◆ What is required ◆
Write out the part of the passage about the Grady County chief registrar starting with "Up until the" and going on through "an emergency ruling.", keeping every word as it stands.

◆ Extract ◆
********************
Grady County Chief Registrar Malinda Butler said this week that since Raffensperger’s announcement she has not heard from anyone associated with the investigation.
Butler says approximately one month before Raffensperger issued the press release about the investigation referral, an investigator with the Secretary of State’s office had contacted her and questioned her about the absentee ballot transfer forms.
Up until the most recent session of the General Assembly, the absentee ballot transfer form had been governed under state rules and regulations, but it is now a matter of law, according to Butler.
She said that many changes to how elections were conducted were made last year due to the pandemic and were included in an emergency ruling.
“I took an oath to uphold when I took this job and that hasn’t changed since 2017. I give 110 percent and will continue to do so. This is all a matter of some paperwork,” Butler said.
********************
◆ Source data ◆
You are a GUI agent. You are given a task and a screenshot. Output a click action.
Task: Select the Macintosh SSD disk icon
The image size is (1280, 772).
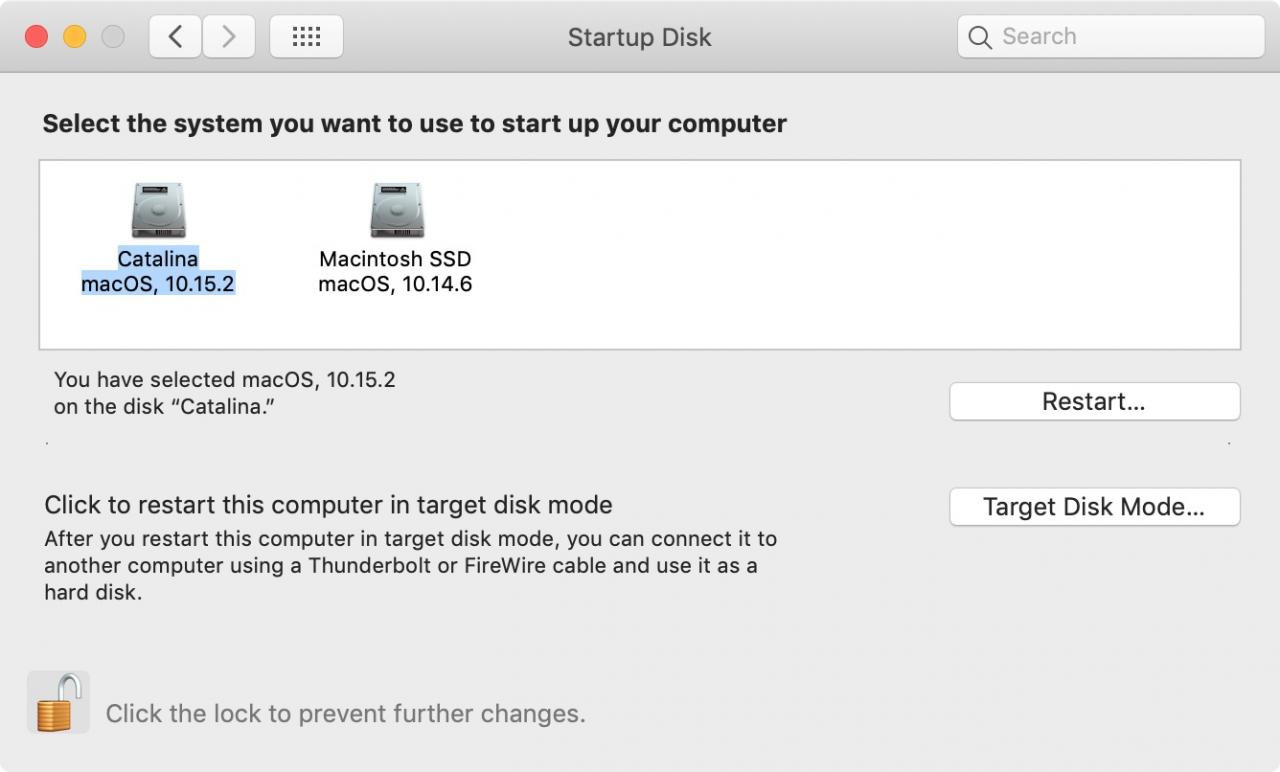click(x=397, y=210)
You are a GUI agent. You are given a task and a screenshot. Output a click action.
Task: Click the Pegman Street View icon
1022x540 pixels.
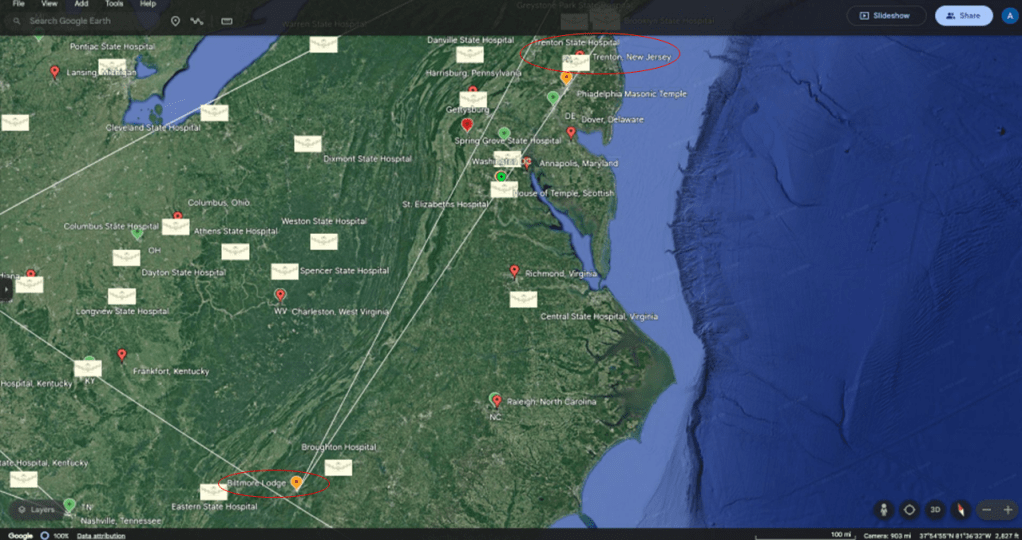click(x=884, y=509)
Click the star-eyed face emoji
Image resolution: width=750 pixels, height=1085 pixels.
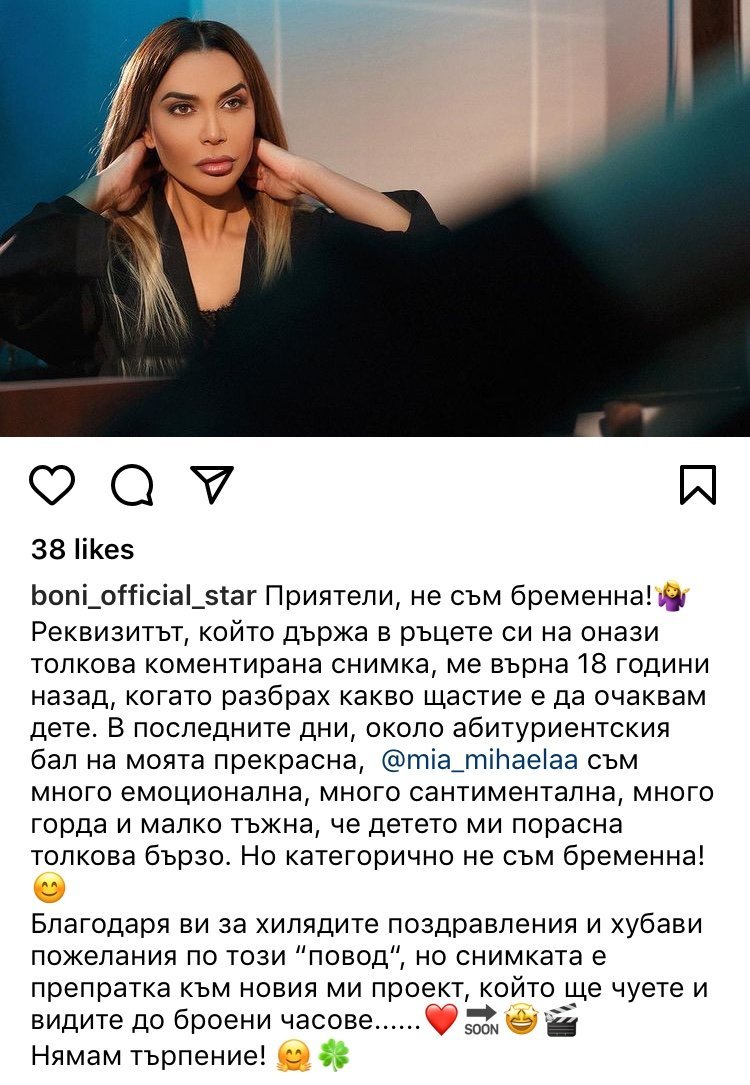coord(522,1019)
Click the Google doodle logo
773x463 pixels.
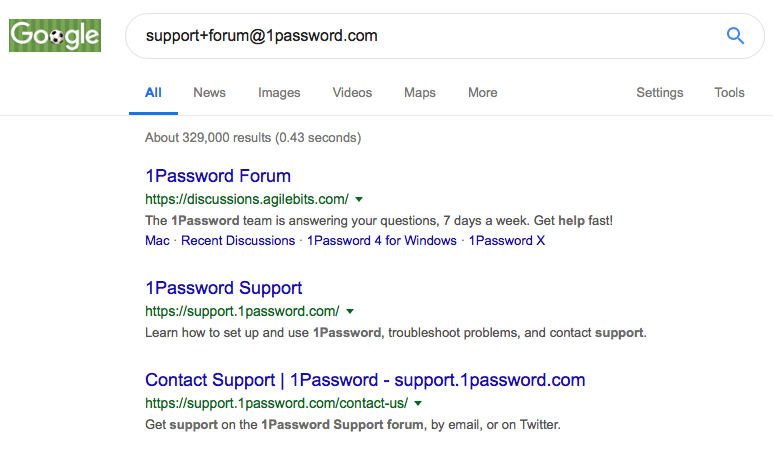click(x=55, y=36)
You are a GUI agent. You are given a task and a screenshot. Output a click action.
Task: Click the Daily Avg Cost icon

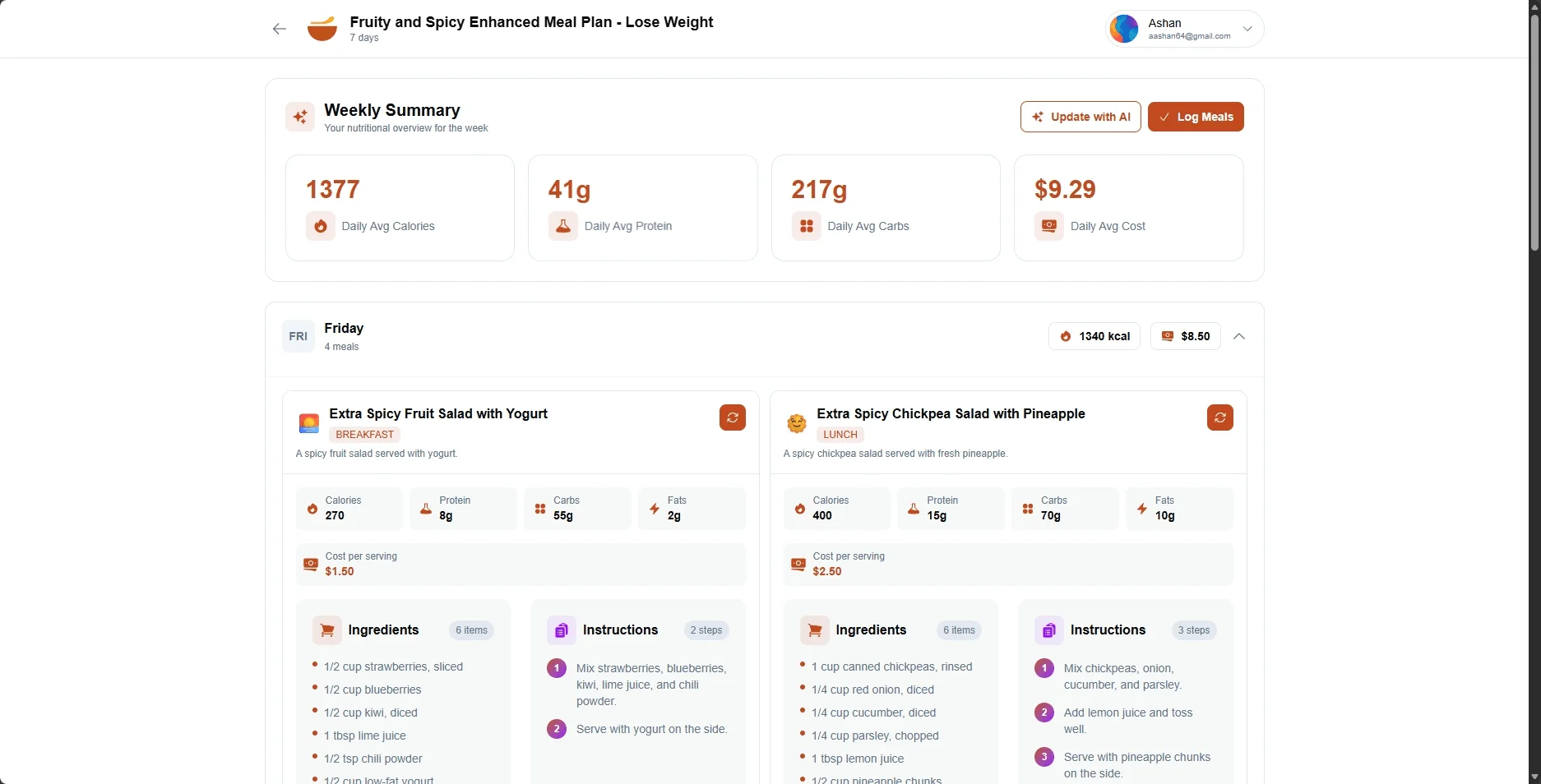pos(1048,226)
********************
◆ Expected answer ◆
Up until the most recent session of the General Assembly, the absentee ballot transfer form had been governed under state rules and regulations, but it is now a matter of law, according to Butler.
She said that many changes to how elections were conducted were made last year due to the pandemic and were included in an emergency ruling.